I never took much interest. I suppose it was because he was an accountant. I knew that we were well off, but it looks like we are a lot better off than I thought. The children’s college funds are in pretty good shape too.’
‘What about life insurance?’ Moira asked.
Jean looked stunned for a second. ‘Gosh, I never thought about life insurance. I think Greg took out policies on both of us when the children arrived, but I have no idea whether they were updated. I don’t even know where the documents are.’
‘Have you ever met Jamie Carmichael?’ Moira asked.
‘No.’
‘You mean you never met your husband’s secretary?’
‘I took no interest in Greg’s work. I majored in art history at college and can’t get excited about spreadsheets and commercial accounts.’
‘But you have been to the office in Concord?’
‘No, I never had occasion to go there.’
Moira made another mental note. Carmichael was hired about six months previously. Who was the secretary before her?
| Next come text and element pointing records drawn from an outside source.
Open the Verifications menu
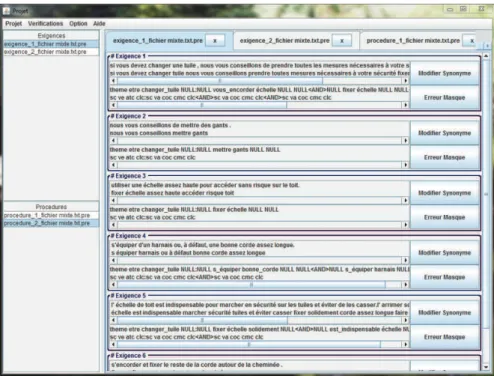(x=45, y=24)
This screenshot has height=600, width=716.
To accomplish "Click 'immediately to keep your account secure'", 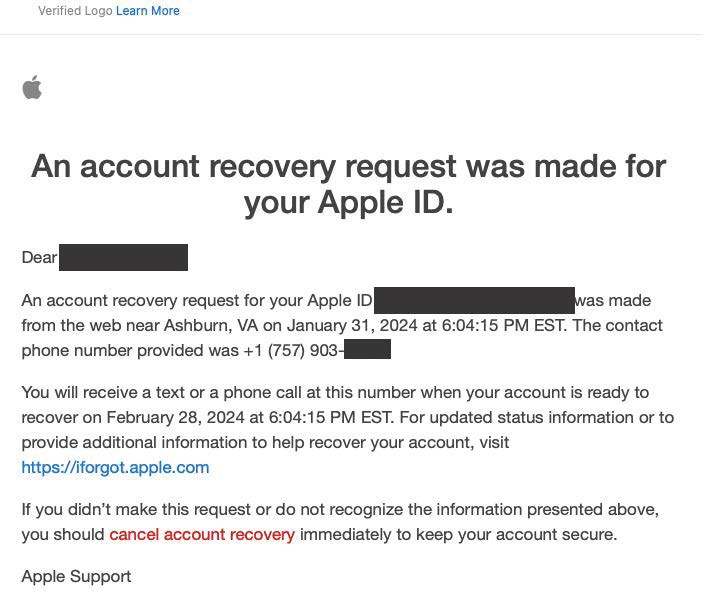I will (x=458, y=534).
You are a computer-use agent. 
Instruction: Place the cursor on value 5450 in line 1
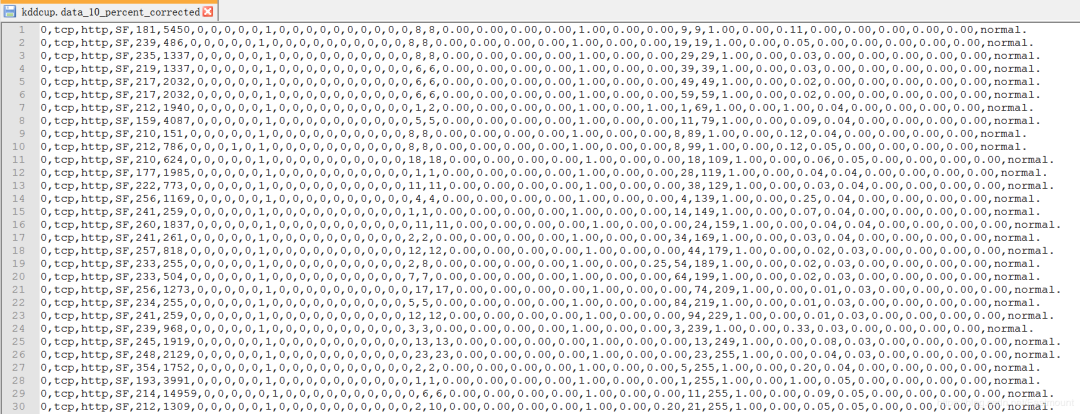176,30
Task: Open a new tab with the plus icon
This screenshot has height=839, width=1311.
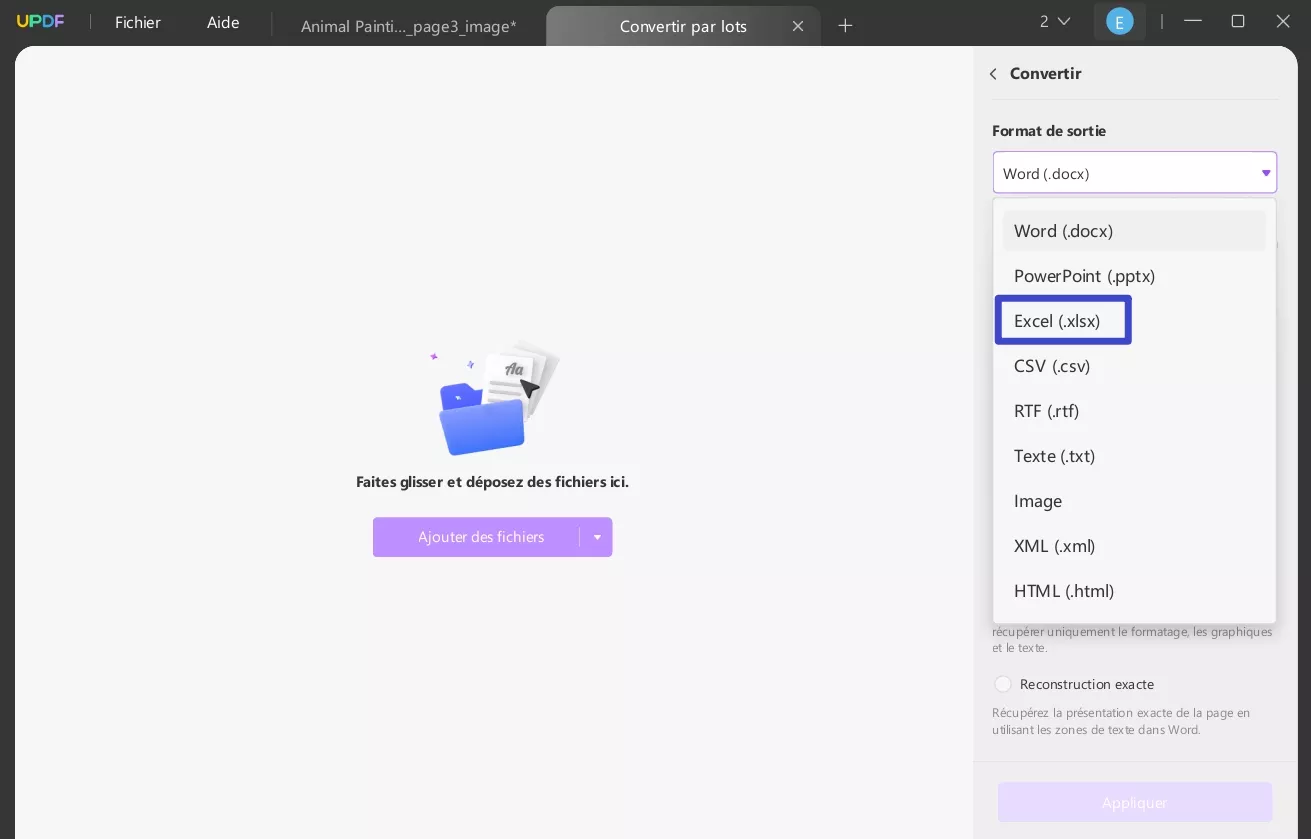Action: tap(845, 25)
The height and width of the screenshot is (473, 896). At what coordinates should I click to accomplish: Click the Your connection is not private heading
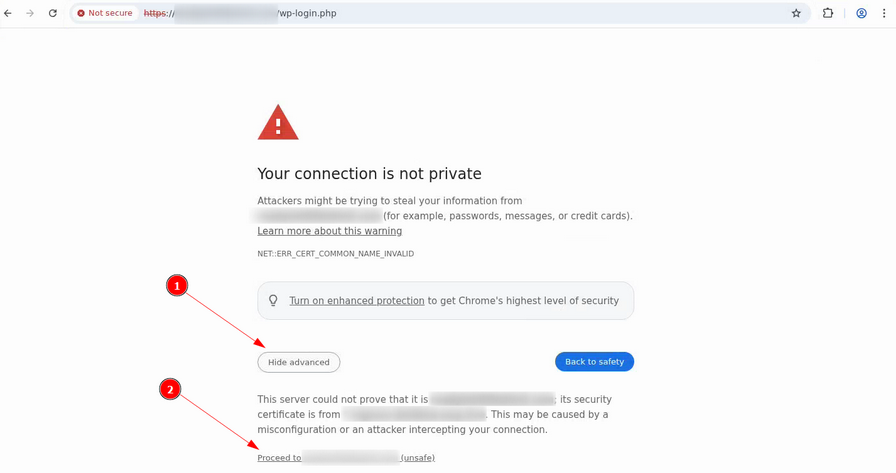pos(369,174)
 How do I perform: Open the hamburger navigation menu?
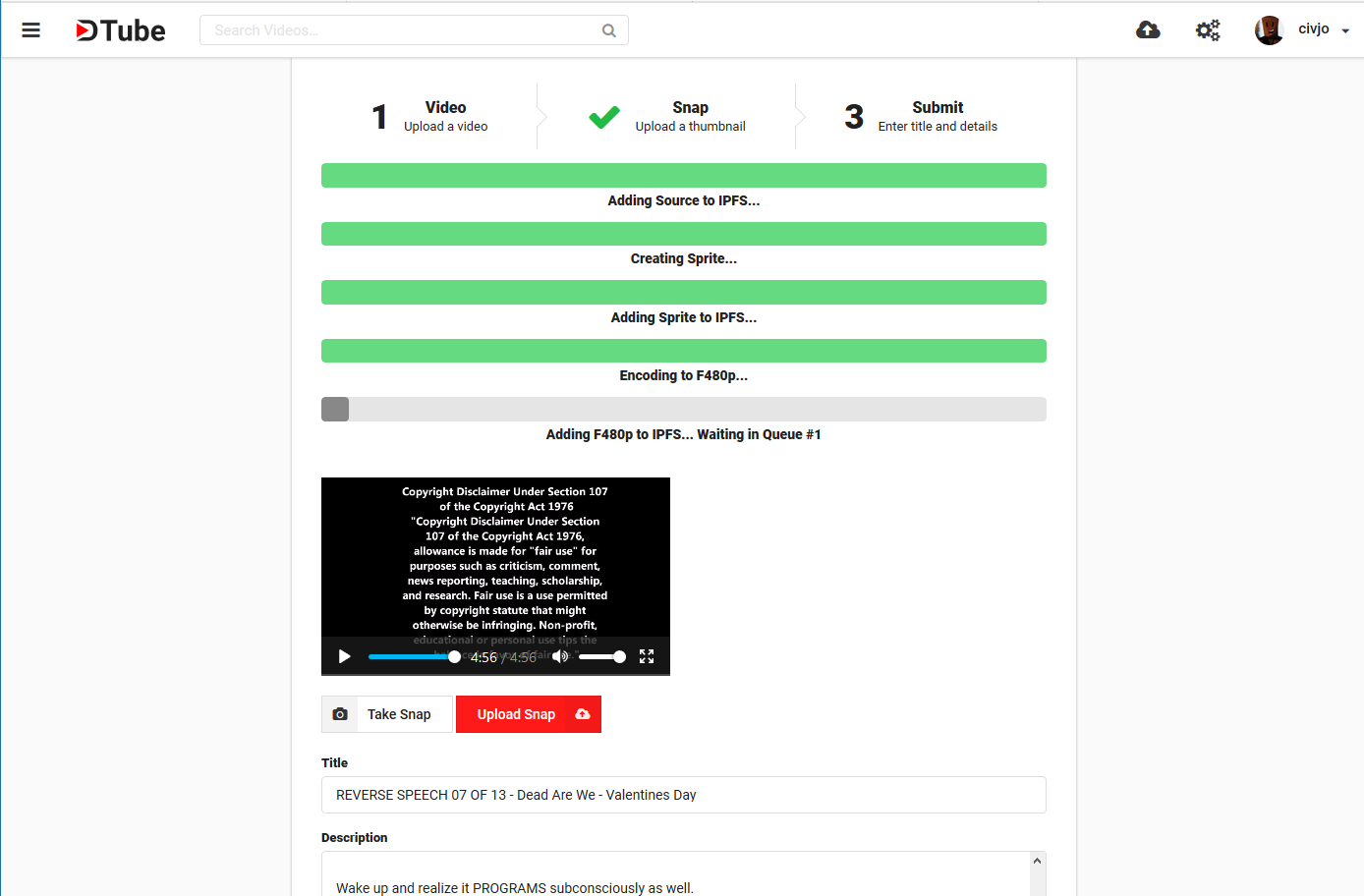(30, 29)

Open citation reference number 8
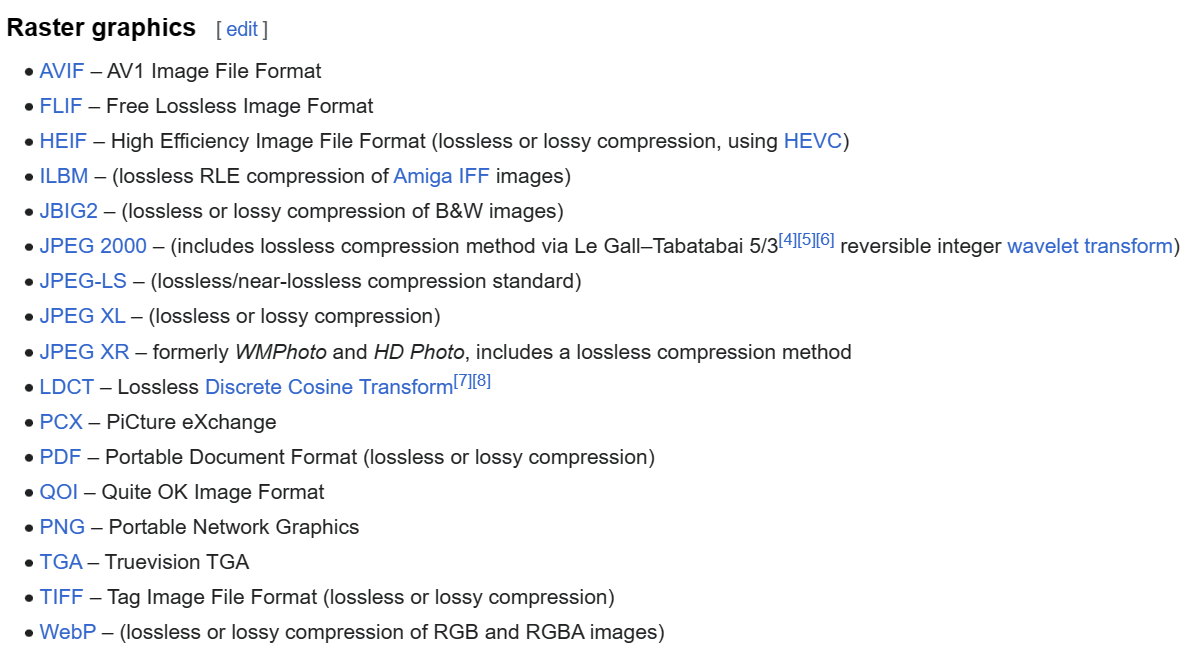tap(481, 381)
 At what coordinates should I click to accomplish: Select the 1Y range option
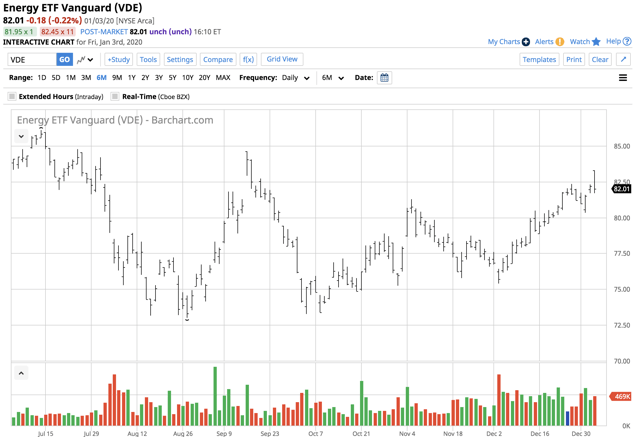(131, 78)
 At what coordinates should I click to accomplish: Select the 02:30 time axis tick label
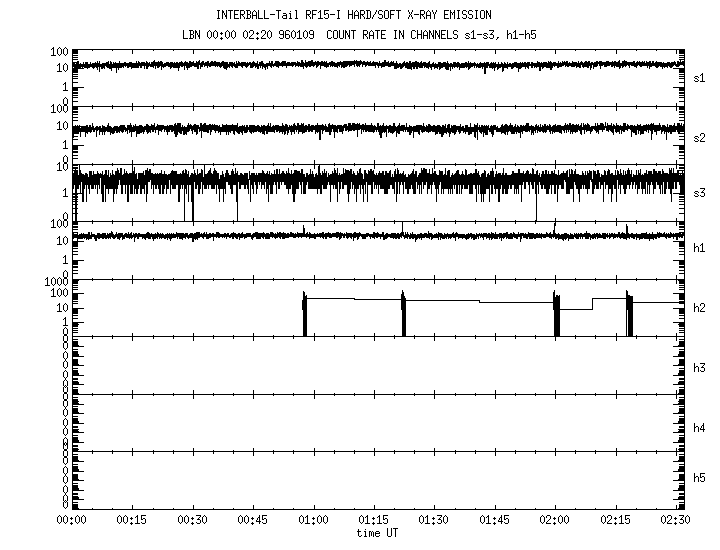[x=676, y=521]
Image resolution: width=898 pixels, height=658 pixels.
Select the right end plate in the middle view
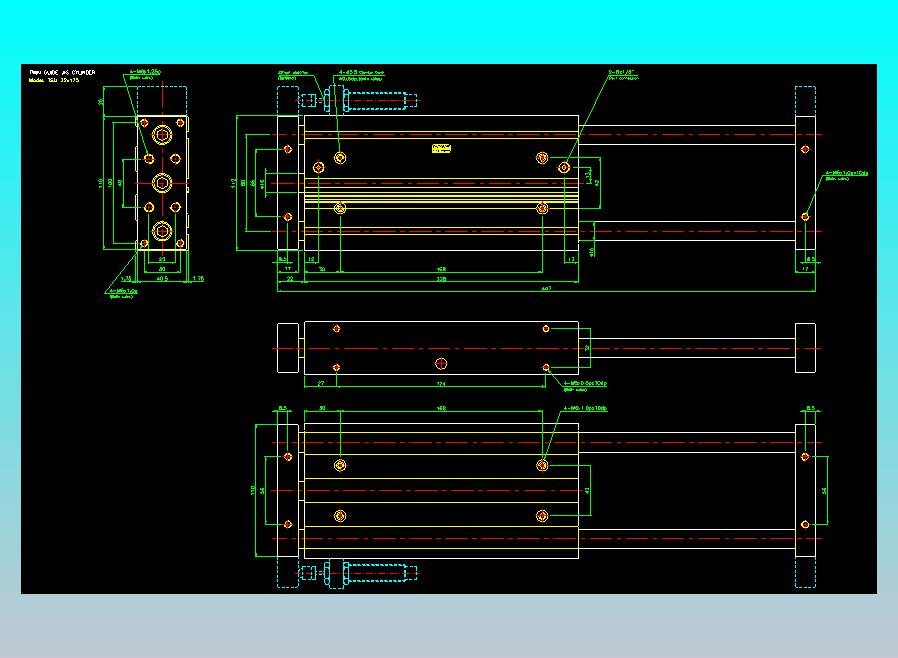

‘Can I ask why you got your cousin involved in your husband’s disappearance? Weren’t you satisfied with the police enquiry?’
‘Greg always told me that if anything happened I should get Frank to sort things out.’
Moira sat thinking for a while. She finished her coffee and nodded at Shea.
Shea kissed Jean on the cheek. ‘We have to go, but we’ll be in touch.’
Outside, both Moira and Shea looked at Brendan. ‘Any observations?’ Moira asked.
‘She’s totally out of the loop. Despite the all-American family atmosphere, my guess is that she and her husband live completely separate lives. Maybe not in the sense that they live in different places, but they may be mentally divorced from each other. They don’t appear to have anything in common aside from the two children. Of course, I would need to meet the husband to confirm that, but I wouldn’t be at all surprised to find that he had another life. But like I said, it’s difficult to form a concrete opinion on a short talk with one partner. There are a lot of questions I would have liked to have asked, but since they pertained to their sexual relationship I didn’t think them appropriate to your investigation.’